The Lenten Season
PRAYER: The center of the Church’s entire liturgical year is the Scared Triduum, one feast comprised of three days. The entire Lenten season is devoted to preparation for this great celebration of the Paschal Mystery. You will note that Lent is marked by a starkness and simplicity: few if any decorations or flowers adorn the church, there is no Gloria at Mass, the Alleluia is omitted, and we will gather for Mass in silence, as a way of emphasizing the somber nature of the sacred season.
One commitment each of us should make is to take some time each day for prayer and meditation. Maybe make a commitment to get to daily Mass once or twice during the week (our daily Masses at 7:00 am and 5:30 pm can accommodate most work schedules and last about 25 minutes). In terms of daily prayer, start small. Five or ten minutes. And be faithful to it. And watch it grow. The key is regularity and the development of habit.

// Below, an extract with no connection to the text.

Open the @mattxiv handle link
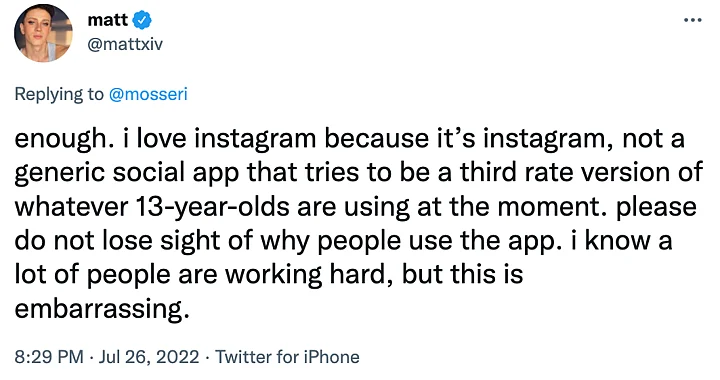The width and height of the screenshot is (720, 380). pyautogui.click(x=125, y=45)
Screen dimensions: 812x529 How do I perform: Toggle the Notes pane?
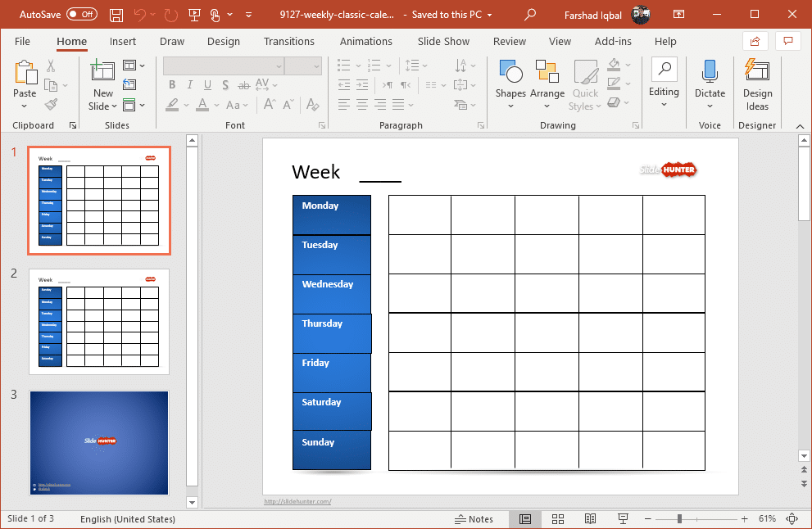[x=475, y=518]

You may also want to explore the Liturgy of the Hours, the official prayer of the Church, which unites us to the prayer of Catholics throughout the world; copies are available in church near the Lady altar for any parishioner to use or you may try the free
iBreviary App on your smartphone. Or perhaps try lectio divina, the slow, meditative reading of Scripture (try the Sunday or weekday readings from Mass): read the passage slowly, then spend time mulling it over.
RCIA—On the Third, Fourth, and Fifth Sundays of Lent, the Scrutinies will be celebrated at the 9:00 or 11:00 am Masses. These are ancient rites in which solemn prayers are said over the Catechumens, asking for their liberation from the power of sin and darkness and so readying them for Easter Sacraments. For those already baptized but not yet in full communion with the Catholic Church, a special Penitential Rite will be celebrated on the Second Sunday of Lent. On the Fifth Sunday of Lent, the statues in the church are covered and other sacred images removed until the Easter Vigil, as a sign of the intensity of preparation for the coming celebration of the Passion, hence the term Passiontide (Read Hebrews 12).
FASTING: Central to the Church’s Lenten tradition is the ancient practice of fasting. There are only two obligatory fast days in the Church’s calendar: Ash Wednesday and Good Friday. Catholics age 18 to 59 are required fast— to eat only one full meal on these days, and may supplement this with one or two smaller meals (together not equaling the size of the first). Abstinence, required of all Catholics 14 and older, is obligatory on Ash Wednesday, Good Friday, and all Fridays of Lent; no meat is to be consumed on these days. Some individuals, following more ancient custom, abstain from meat throughout the season of Lent. Within the tradition, when fasts were more severe, Sunday was a day on which the sacrifices made during Lent could be relaxed (Read Isaiah 58).
ALMSGIVING: The third ancient pillar of Lenten renewal is almsgiving: the gift of support, monetary and otherwise, to the poor. As a parish, we will take a second collection each Sunday of Lent to assist local charitable organizations, groups who are committed to the corporal and spiritual works of mercy; this will be our communal act of almsgiving. You are encouraged also individually to make a gift to those in need, to who we are obligated by our share in the Eucharist (Read Luke 16).